'''

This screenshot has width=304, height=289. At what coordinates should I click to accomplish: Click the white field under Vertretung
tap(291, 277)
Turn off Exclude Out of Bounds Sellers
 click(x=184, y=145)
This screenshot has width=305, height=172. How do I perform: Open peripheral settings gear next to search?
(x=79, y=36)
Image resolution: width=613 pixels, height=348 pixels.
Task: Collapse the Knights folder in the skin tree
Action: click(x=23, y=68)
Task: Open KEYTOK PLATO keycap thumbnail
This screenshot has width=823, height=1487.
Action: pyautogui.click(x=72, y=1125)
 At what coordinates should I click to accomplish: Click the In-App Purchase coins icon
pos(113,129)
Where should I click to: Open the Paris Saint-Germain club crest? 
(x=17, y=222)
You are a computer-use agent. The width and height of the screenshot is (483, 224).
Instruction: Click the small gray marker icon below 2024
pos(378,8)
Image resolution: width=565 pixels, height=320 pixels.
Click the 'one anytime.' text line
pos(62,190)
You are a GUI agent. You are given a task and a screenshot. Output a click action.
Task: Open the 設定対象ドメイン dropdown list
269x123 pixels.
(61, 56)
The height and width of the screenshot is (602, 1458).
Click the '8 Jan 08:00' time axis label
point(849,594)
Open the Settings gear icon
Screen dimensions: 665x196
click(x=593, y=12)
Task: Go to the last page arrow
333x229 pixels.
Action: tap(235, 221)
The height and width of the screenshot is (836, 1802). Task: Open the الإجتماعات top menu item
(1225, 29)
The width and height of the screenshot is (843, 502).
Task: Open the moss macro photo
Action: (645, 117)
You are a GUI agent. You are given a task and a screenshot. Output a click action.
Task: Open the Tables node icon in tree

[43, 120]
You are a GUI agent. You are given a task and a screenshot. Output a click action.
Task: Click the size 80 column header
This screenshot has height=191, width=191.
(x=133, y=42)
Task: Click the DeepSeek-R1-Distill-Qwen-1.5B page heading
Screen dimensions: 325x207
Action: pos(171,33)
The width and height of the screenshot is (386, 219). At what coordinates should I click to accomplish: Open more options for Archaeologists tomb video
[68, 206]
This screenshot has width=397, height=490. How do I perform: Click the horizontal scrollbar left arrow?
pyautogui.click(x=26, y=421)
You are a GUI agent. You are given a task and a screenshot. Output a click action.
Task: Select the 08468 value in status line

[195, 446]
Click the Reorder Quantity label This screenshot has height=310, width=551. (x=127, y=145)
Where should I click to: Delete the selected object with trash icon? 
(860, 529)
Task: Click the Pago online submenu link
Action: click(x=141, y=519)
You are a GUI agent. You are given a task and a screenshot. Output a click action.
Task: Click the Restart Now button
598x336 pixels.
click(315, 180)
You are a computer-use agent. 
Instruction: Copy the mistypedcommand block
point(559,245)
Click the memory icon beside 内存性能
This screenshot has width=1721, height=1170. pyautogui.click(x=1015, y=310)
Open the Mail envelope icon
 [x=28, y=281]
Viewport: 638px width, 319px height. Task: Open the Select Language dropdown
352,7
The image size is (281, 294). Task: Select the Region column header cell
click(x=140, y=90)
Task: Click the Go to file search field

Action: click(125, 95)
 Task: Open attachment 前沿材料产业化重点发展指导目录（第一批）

'''

— Problem to solve —
Repeat each of the entries exactly as written.

— Response to the exercise —
This screenshot has width=304, height=289. At what coordinates should I click to accomplish: Click the white field under Vertretung
tap(291, 277)
Turn off Exclude Out of Bounds Sellers
 click(x=184, y=145)
This screenshot has width=305, height=172. How do I perform: Open peripheral settings gear next to search?
(x=79, y=36)
Image resolution: width=613 pixels, height=348 pixels.
Task: Collapse the Knights folder in the skin tree
Action: click(x=23, y=68)
Task: Open KEYTOK PLATO keycap thumbnail
This screenshot has width=823, height=1487.
Action: pyautogui.click(x=72, y=1125)
 At what coordinates should I click to accomplish: Click the In-App Purchase coins icon
pos(113,129)
Where should I click to: Open the Paris Saint-Germain club crest? 
(x=17, y=222)
You are a computer-use agent. The width and height of the screenshot is (483, 224).
Instruction: Click the small gray marker icon below 2024
pos(378,8)
Image resolution: width=565 pixels, height=320 pixels.
Click the 'one anytime.' text line
pos(62,190)
You are a GUI agent. You are given a task and a screenshot. Output a click action.
Task: Open the 設定対象ドメイン dropdown list
269x123 pixels.
(61, 56)
The height and width of the screenshot is (602, 1458).
Click the '8 Jan 08:00' time axis label
point(849,594)
Open the Settings gear icon
Screen dimensions: 665x196
click(x=593, y=12)
Task: Go to the last page arrow
333x229 pixels.
Action: tap(235, 221)
The height and width of the screenshot is (836, 1802). Task: Open the الإجتماعات top menu item
(1225, 29)
The width and height of the screenshot is (843, 502).
Task: Open the moss macro photo
Action: (645, 117)
You are a GUI agent. You are given a task and a screenshot. Output a click action.
Task: Open the Tables node icon in tree

[43, 120]
You are a GUI agent. You are given a task and a screenshot. Output a click action.
Task: Click the size 80 column header
This screenshot has height=191, width=191.
(x=133, y=42)
Task: Click the DeepSeek-R1-Distill-Qwen-1.5B page heading
Screen dimensions: 325x207
Action: pos(171,33)
The width and height of the screenshot is (386, 219). At what coordinates should I click to accomplish: Open more options for Archaeologists tomb video
[68, 206]
This screenshot has width=397, height=490. How do I perform: Click the horizontal scrollbar left arrow?
pyautogui.click(x=26, y=421)
You are a GUI agent. You are given a task and a screenshot. Output a click action.
Task: Select the 08468 value in status line

[195, 446]
Click the Reorder Quantity label This screenshot has height=310, width=551. (x=127, y=145)
Where should I click to: Delete the selected object with trash icon? 
(860, 529)
Task: Click the Pago online submenu link
Action: click(x=141, y=519)
You are a GUI agent. You are given a task and a screenshot. Output a click action.
Task: Click the Restart Now button
598x336 pixels.
click(315, 180)
You are a computer-use agent. 
Instruction: Copy the mistypedcommand block
point(559,245)
Click the memory icon beside 内存性能
This screenshot has width=1721, height=1170. pyautogui.click(x=1015, y=310)
Open the Mail envelope icon
 [x=28, y=281]
Viewport: 638px width, 319px height. Task: Open the Select Language dropdown
352,7
The image size is (281, 294). Task: Select the Region column header cell
click(x=140, y=90)
Task: Click the Go to file search field

Action: click(125, 95)
 Task: Open attachment 前沿材料产业化重点发展指导目录（第一批）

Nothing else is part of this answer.